If M is a compact manifold and A is an elliptic differential operator acting on L²(M), then the spectrum of M consists of eigenvalues, and the asymptotic behaviour of the high energy eigenvalues is relatively well understood. However, if M is non-compact, the spectrum of A is not necessarily purely discrete, and the question of the quantitative (and, in certain cases, qualitative) behaviour of the high energy spectrum is not understood at all. In some cases, scattering theory makes it possible to 'count' continuous spectrum using either the determinant of the scattering matrix, or the poles of the analytical continuation of the resolvent of A; in these cases, it is sometimes possible to study the asymptotic behaviour of the counting function of the spectrum of A.

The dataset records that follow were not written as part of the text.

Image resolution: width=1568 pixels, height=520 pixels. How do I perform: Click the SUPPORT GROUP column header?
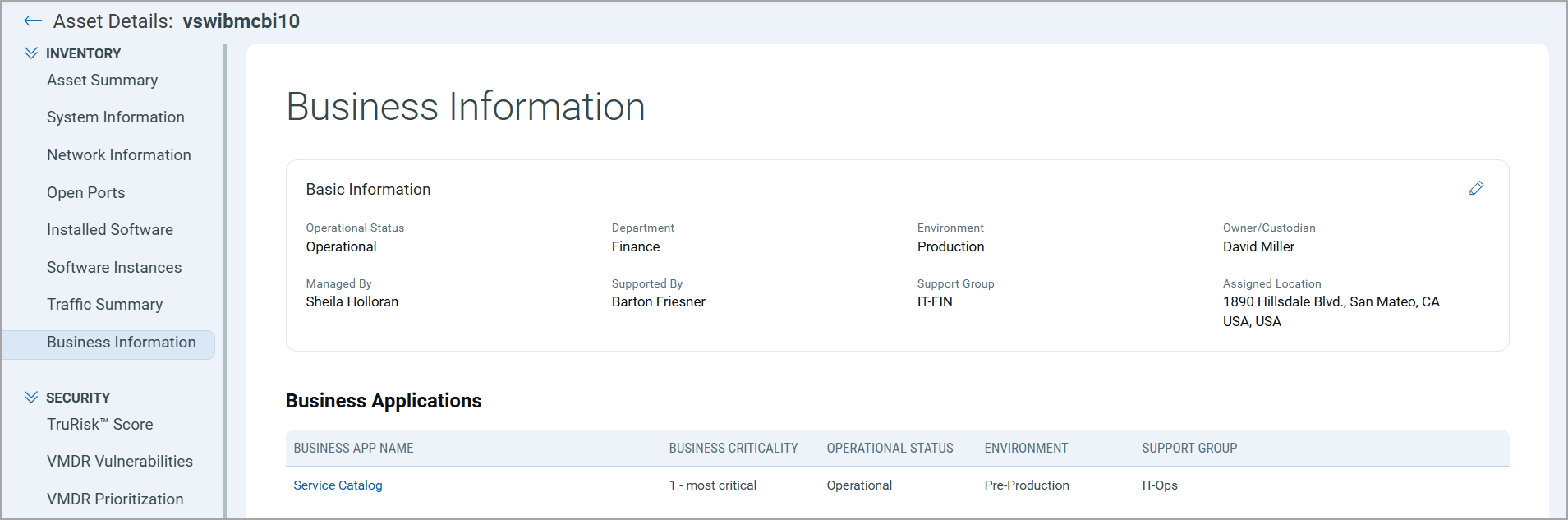[x=1189, y=449]
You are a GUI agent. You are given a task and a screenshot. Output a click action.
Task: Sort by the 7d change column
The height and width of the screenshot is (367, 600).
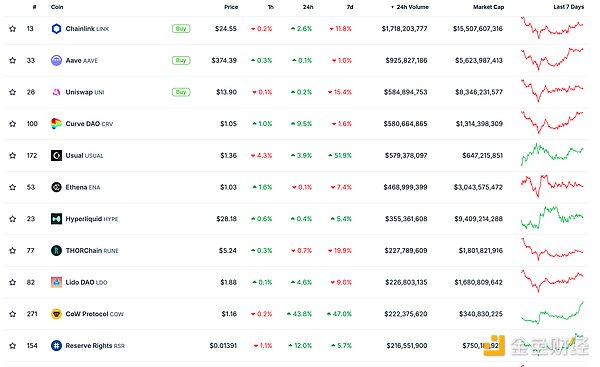[x=350, y=7]
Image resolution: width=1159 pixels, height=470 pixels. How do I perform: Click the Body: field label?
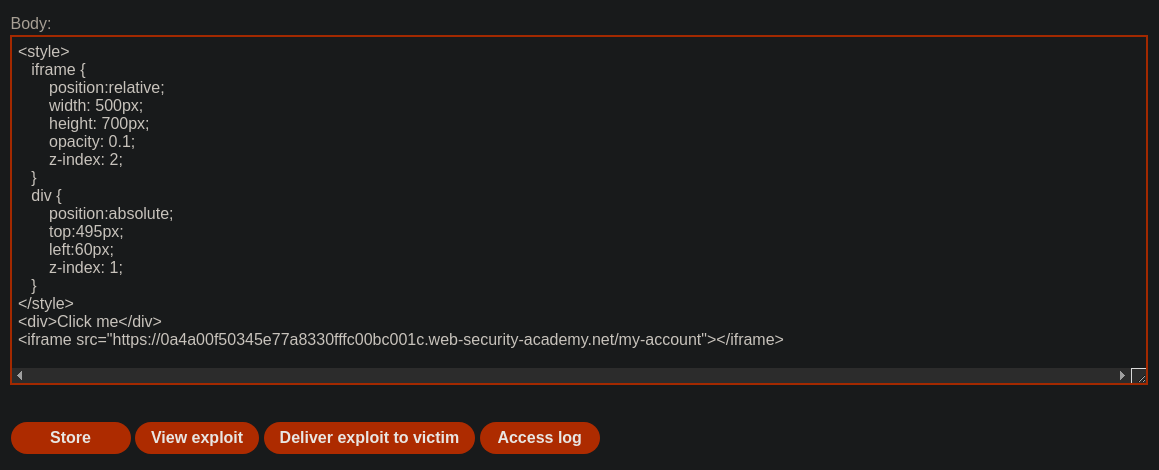point(31,24)
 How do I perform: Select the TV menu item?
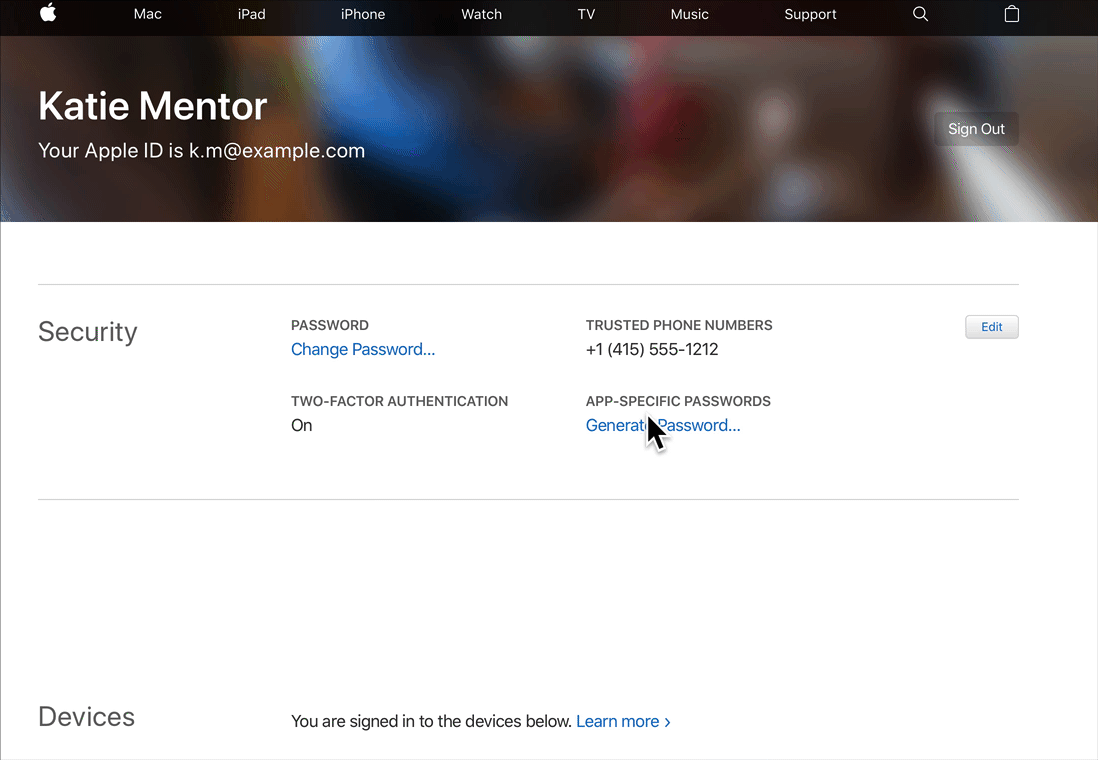[x=586, y=14]
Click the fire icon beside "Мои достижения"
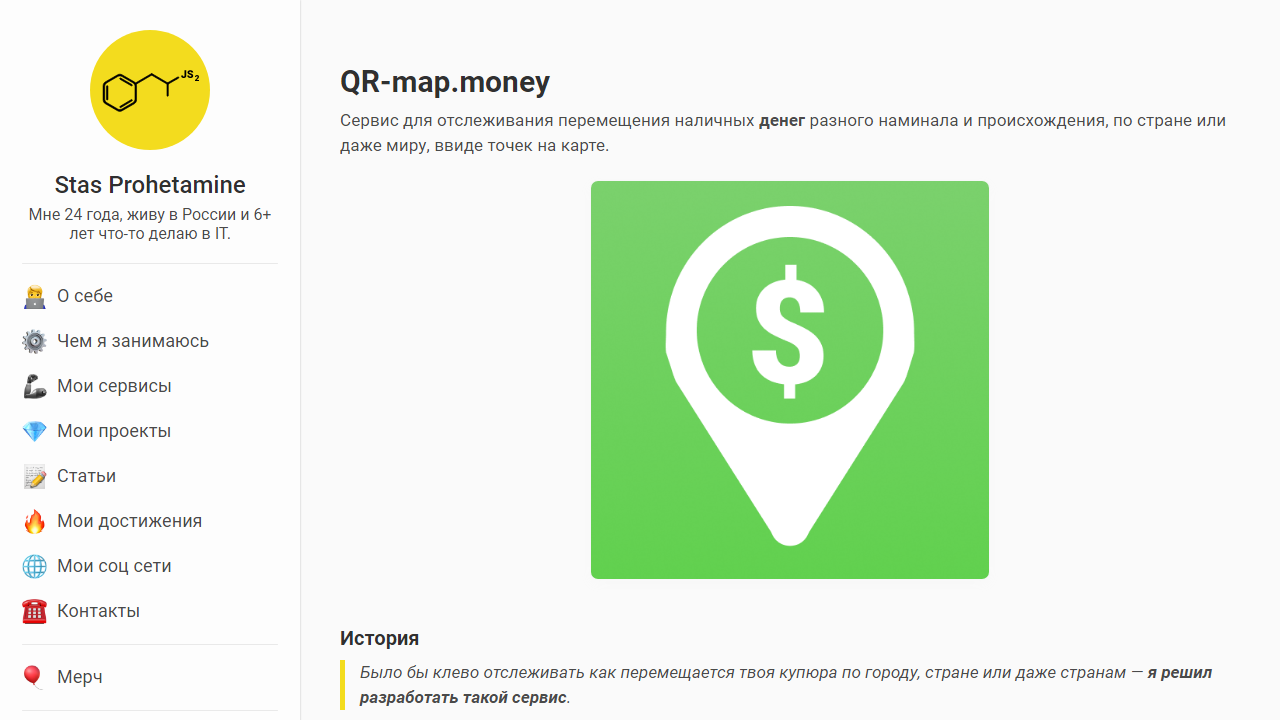This screenshot has height=720, width=1280. pyautogui.click(x=33, y=521)
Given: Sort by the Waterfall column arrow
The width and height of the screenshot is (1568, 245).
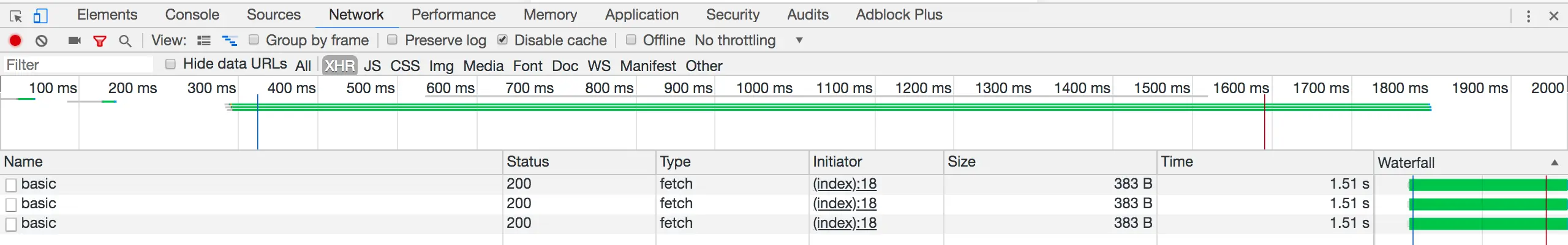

I also work on the periodic differential operators acting in the Euclidean space Rⁿ. If A = – Delta + V is the Schrödinger operator with the smooth periodic electric potential V(x), the celebrated Bethe-Sommerfeld conjecture states that the number of gaps in the spectrum is finite if n > 1. Until recently, this conjecture has been proved only if n = 2,3,4, or for arbitrary n, provided the lattice of periods of V is rational. I have proven the conjecture in all dimensions d > 1 without any assumptions on the lattice of periods. The challenging problem is to extend the proof to the case of Schrödinger operators with periodic magnetic potentials. Asymptotic behaviour of the integrated density of states is another related problem of much interest. The generalisation of this setting to the case of periodic operators acting on arbitrary manifolds (with non-commutative group of periods) is a problem which has much more questions than answers.

Problems described above are examples of 'hard' analysis; to tackle them, one requires quite elaborated technique. I also work on slightly easier problems, like the conditions for the existence of trapped modes in waveguides, or the estimates of small eigenvalues of differential operators using abstract trace identities.